One of the important items of information that would affect the drilling and completion decisions of the well is whether the well has traversed significant fracture zones. Fractures occur frequently in the formation due to tectonic forces occurring over geological time. Fractures could also be induced by the drilling operation. Large, deep (deep in the sense of extending a long lateral distance from the wellbore) fracture systems can sometime be the key factor that allows the production of oil and gas from pay zones that would otherwise be substantially non-productive. Large, deep fracture systems traversed by the borehole could also causes loss of wellbore fluid (drilling mud). Knowing the location of the fracture zones and the fracture plane orientations can significantly improve drilling and completion decisions.
Very thin fractures with large planar extent filled with electrically substantially non-conductive fluid (oil based mud) may block the induced current in the formation and could produce significant anomalies in the inverted formation parameters compared with those from the same formation without such fractures. The size of the anomalies may depend on the formation's vertical and horizontal resistivity (Rh, Rv, defined as the resistivities parallel to and perpendicular to the layering of the formation), the size of the fracture plane, and the relative dip and azimuth between the fracture plane and the layering structure of the formation. If the fracture plane is nearly parallel to the layering structure of the formation, the effects of the fracture on the triaxial induction measurements are small. On the other hand, if the fracture plane is close to or perpendicular to the layering structure of the formation the effect of the fracture may dominate the response of the triaxial instrument measurements. The most common fracture system encountered in typical wellbores is nearly horizontally layered formations with vertically oriented fractures. Therefore, triaxial induction logging tools can be used to detect and characterize most of the large vertical fracture systems encountered by a typical wellbore.
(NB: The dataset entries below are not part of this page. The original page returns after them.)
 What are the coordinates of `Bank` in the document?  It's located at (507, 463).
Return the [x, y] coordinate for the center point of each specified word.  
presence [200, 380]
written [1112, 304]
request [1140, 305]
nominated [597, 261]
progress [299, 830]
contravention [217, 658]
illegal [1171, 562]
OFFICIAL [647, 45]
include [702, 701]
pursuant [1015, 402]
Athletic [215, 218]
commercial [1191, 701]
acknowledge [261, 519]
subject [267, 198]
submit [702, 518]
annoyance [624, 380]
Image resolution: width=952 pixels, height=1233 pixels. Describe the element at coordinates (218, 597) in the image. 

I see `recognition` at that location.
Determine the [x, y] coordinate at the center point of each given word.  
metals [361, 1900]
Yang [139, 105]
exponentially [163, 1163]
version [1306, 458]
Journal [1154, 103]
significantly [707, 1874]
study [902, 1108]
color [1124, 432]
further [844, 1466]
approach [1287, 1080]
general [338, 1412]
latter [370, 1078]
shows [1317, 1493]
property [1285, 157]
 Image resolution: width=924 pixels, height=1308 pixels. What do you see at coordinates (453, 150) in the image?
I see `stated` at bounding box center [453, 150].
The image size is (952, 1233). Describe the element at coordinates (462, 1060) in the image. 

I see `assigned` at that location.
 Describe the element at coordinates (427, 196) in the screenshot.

There are several patents, i.e., “System and method for locating a fracture in an earth formation”, U.S. Pat. No. 6,798,208 B2; “System and method for locating a fracture in an earth formation”, U.S. Pat. No. 6,924,646 B2; and “Method and apparatus for determining the presence and orientation of a fraction in an earth formation”, U.S. Pat. No. 6,937,021 B2, on the subject of using induction measurements to estimate the fracture orientation, the disclosures of which are incorporated herein by reference. All these prior patents have the detection of the existence of fracture in their title and claims. However, none of the above patents specifically discloses how to detect the existence of fracture. All three of the foregoing patents demonstrate that if a large planar fracture is present near the wellbore, the fracture azimuth can be computed from certain measurement components perpendicular to the fracture plane. Such a computation is useless without the capability of identifying the existence of the fracture in the first place. The algorithms described in the foregoing patents would compute a value which may be due to dipping anisotropic formation, and may have nothing to do with the existence of orthogonally oriented fractures. From practical point of view, it is far more important and useful to have a fracture indicator first than to have a means to compute the fracture azimuth assuming a large fracture exists near the wellbore.